Reproduce all lines of the listing below in which the word "agent" occurs.

▶

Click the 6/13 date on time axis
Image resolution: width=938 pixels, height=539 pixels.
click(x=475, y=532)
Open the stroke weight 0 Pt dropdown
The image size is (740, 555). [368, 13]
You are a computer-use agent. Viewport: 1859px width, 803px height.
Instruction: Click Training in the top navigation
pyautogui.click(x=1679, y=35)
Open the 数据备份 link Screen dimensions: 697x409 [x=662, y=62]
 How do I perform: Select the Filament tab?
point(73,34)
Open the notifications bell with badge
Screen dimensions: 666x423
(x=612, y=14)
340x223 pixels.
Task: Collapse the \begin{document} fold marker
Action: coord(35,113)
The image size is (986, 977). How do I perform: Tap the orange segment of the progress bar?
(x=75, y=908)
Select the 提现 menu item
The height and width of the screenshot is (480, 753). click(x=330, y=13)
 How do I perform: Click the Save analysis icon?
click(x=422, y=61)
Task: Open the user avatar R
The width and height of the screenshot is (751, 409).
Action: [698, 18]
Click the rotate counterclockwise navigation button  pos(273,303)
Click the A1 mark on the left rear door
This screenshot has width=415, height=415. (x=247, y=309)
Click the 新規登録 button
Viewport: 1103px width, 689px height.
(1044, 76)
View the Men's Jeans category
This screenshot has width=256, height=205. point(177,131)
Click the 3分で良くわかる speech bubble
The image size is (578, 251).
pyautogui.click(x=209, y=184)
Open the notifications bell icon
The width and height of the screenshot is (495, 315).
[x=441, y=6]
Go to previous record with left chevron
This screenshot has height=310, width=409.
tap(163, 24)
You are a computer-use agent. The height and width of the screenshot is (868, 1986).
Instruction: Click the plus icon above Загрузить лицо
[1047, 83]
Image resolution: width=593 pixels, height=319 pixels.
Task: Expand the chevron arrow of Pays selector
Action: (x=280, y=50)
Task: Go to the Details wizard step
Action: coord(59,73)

◀

• Result:
You are a computer-use agent. Viewport: 1859px width, 803px height.
You are a computer-use agent. The height and width of the screenshot is (868, 1986).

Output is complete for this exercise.